И вместе с тем — прямо сейчас — он казался почти родным; единственным живым человеком на пороге катастрофы; драгоценным случайным прохожим в огромной пустоте космоса.
Я вздрогнула, сглотнула и сказала невпопад:
— Полнолуние.
— Нет, только завтра, сегодня ещё растёт. Видишь? Левый бок размыт.
— Разве это не облако?
— Нет.
Небо было чистое-чистое. Наверное, Ёши был прав. В «Колдовских вестях» печатали фазу луны на первой странице, прямо под номером выпуска, — но я не смогла вспомнить, какой она была сегодня утром.

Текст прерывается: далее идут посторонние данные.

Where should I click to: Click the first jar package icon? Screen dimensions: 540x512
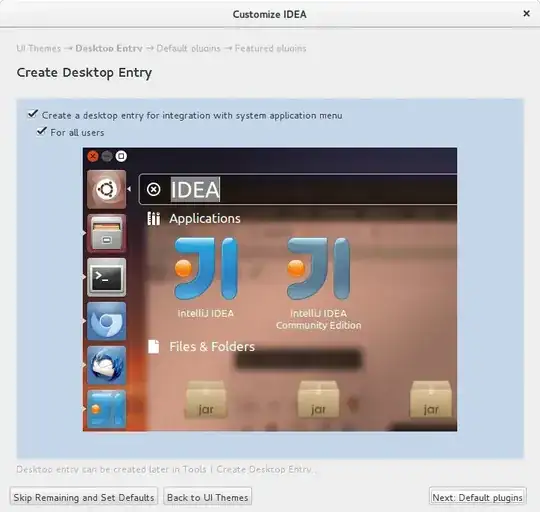coord(206,399)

— Мне всегда нравилась луна, — вдруг сказал Ёши, всё ещё на меня не глядя. — Я бегал ночами на берег, и как-то так получалось, что она всегда была на моей стороне. Высвечивала дорожки и прятала в тени меня. В квадратурные приливы в залив у дома приходили дельфины, и хотя ночью они по большей части спят, мы иногда… общались. И звёзды тогда были яркие-яркие, как глаза.

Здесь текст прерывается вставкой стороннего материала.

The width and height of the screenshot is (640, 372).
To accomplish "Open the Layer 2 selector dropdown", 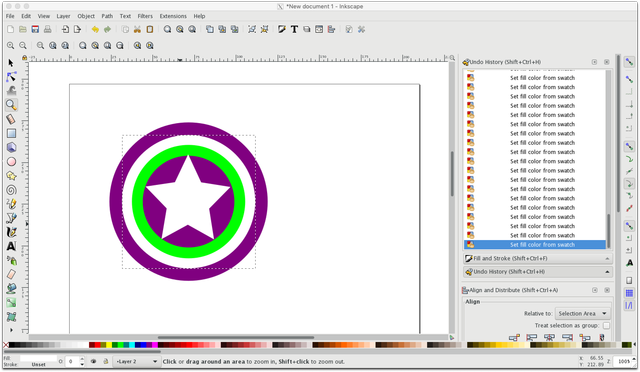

Я долго молчала, а потом прошептала:
— Я никогда не видела дельфинов.
И Ёши, конечно, рассказал про дельфинов: что они любят играть друг с другом и человеком, что они поют и стрекочут, и что считают корабли чем-то вроде больших неуклюжих собратьев, которых можно тоже взять в свою стаю.
— Я как-то пыталась сделать горгулью, которая смогла бы плавать. Вырезала из дерева что-то вроде кита из пластин, запустила в ванне, но он так и не поплыл нормально, там столько мелкой физики и всё так быстро меняется…

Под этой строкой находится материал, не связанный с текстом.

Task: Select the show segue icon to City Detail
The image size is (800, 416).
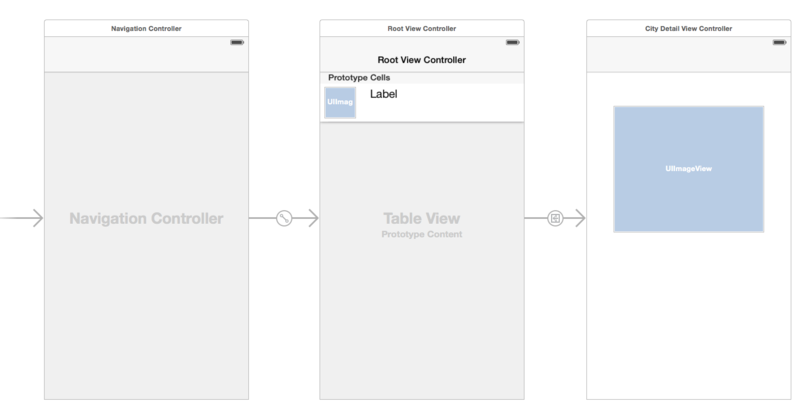Action: point(555,218)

— Вода очень медленная. Как колдовство. Она усиливает и гасит, и ты ждёшь подходящий момент… Можно представить, что ты в невесомости…
— …но там есть прилив.
Я протянула к нему руку, — и наткнулась, как тогда, в церкви, на гладкую ткань и фактурное шитьё, а под тканью была ладонь и узловатые пальцы. Колючее, горячечное ощущение. Я бездумно провела по выпуклой жиле, тянущейся от запястья к костяшке, обвела жёсткий шар мозоли на среднем пальце, погладила шершавые подушечки — наши руки на секунду сплелись — его пальцы пробежали по моей ладони, и от этого почему-то запылали уши.
Это было похоже на танец: волнительный хаос движений, разрешающийся в каждом такте новой гармонией. Мы расходились, чтобы остаться на долгий удар сердца в невыносимом вакууме одиночества, и чтобы новое касание отозвалось внутри электричеством; мы предугадывали как-то движения, как будто мои были продолжениями его жестов, а его — продолжениями моих; как будто что-то было натянуто между нами нерушимой связью, как будто притяжение рождало приливы и отливы.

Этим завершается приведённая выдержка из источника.